Researchers have developed an advanced imaging technique that significantly improves the ability to observe ultrafast processes occurring at the microscopic level. These events, which unfold in femtoseconds, have traditionally been difficult to capture due to their speed and complexity. The new method, called compressed spectral-temporal coherent modulation femtosecond imaging (CST-CMFI), enables scientists to record both the brightness and internal structure of such phenomena in a single measurement, tells this Science Daily article.
Unlike earlier ultrafast imaging approaches that focused primarily on light intensity, CST-CMFI also captures phase information. This allows researchers to understand how light interacts with materials, including changes in speed and direction, providing a more complete picture of dynamic processes.
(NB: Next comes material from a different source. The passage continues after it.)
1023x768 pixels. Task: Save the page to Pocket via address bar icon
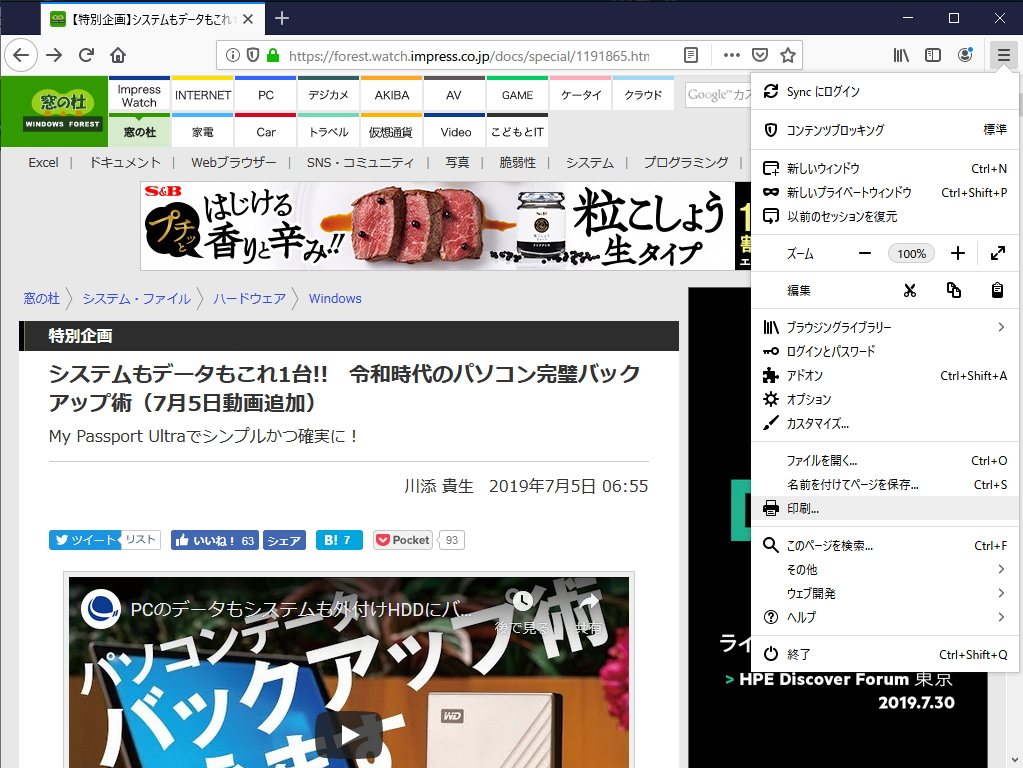click(760, 57)

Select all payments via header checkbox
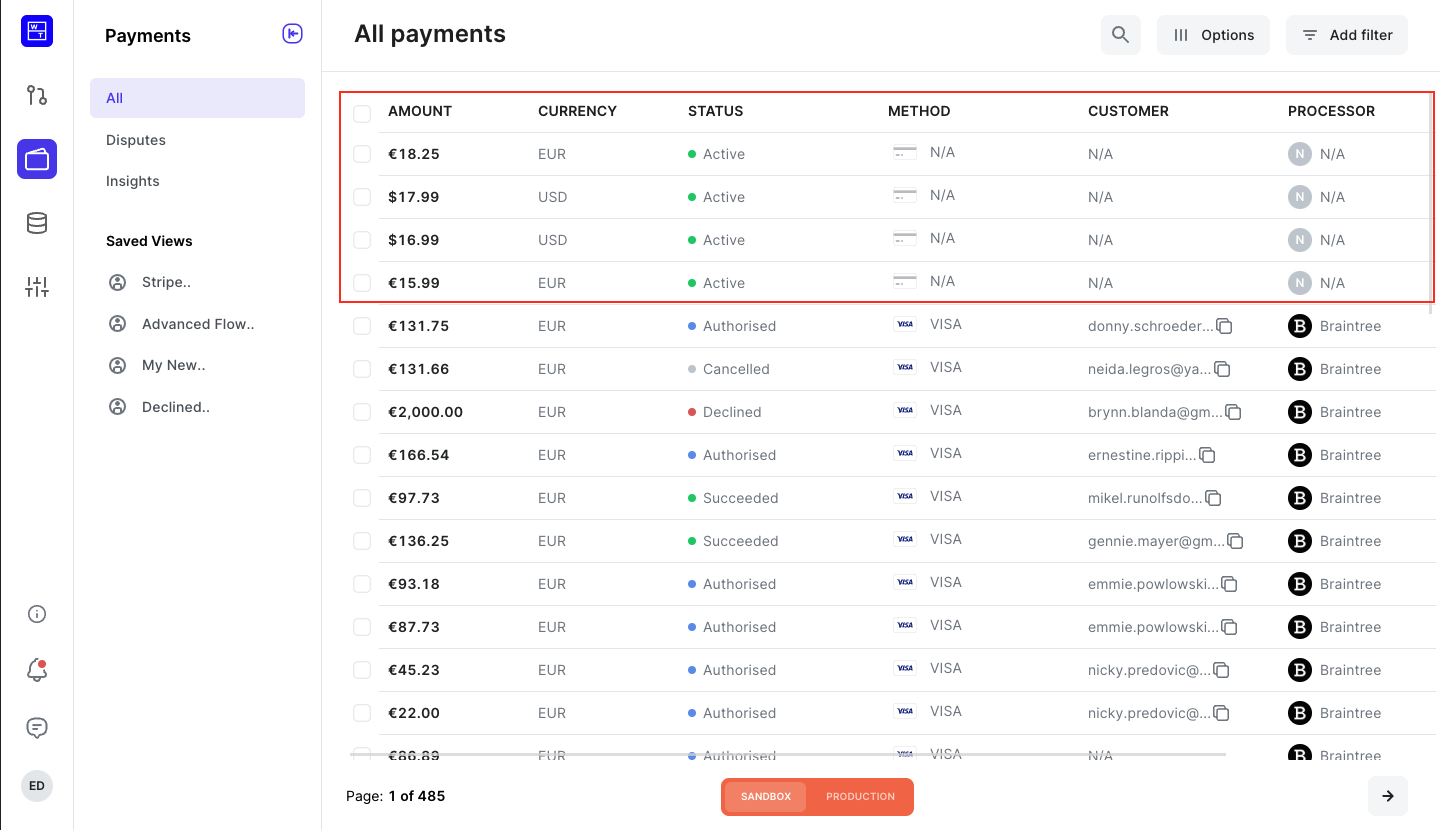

The technique combines multiple advanced methods, including time-spectrum mapping, compressive spectral imaging, and coherent modulation imaging. A chirped laser pulse, composed of multiple wavelengths arriving at slightly different times, links temporal changes to spectral variations. When this pulse interacts with a rapidly evolving event, it encodes spatial, spectral, and phase data into a single image. A physics-informed neural network then reconstructs this data into a sequence of frames, effectively creating an ultrafast “movie” from a single exposure.
Experimental demonstrations highlight the method’s capabilities. Researchers observed plasma formation in water triggered by a femtosecond laser, revealing detailed changes in both intensity and phase within the plasma channel. They also examined charge carrier dynamics in zinc selenide, gaining insights into how electrons move after excitation, information critical for improving electronic and optical devices.
The ability to detect subtle phase variations, even when intensity changes are minimal, marks a significant advancement. This sensitivity opens new possibilities for studying chemical reactions, material transformations, and biological processes that occur at extremely short timescales.
Looking ahead, researchers aim to expand the method’s capabilities by integrating it with additional imaging techniques to better separate spectral and temporal data. This would broaden its applicability to more complex systems.
The development of CST-CMFI represents a major step forward in ultrafast imaging, offering a powerful tool for exploring the fundamental behavior of matter and advancing technologies in fields ranging from materials science to energy research.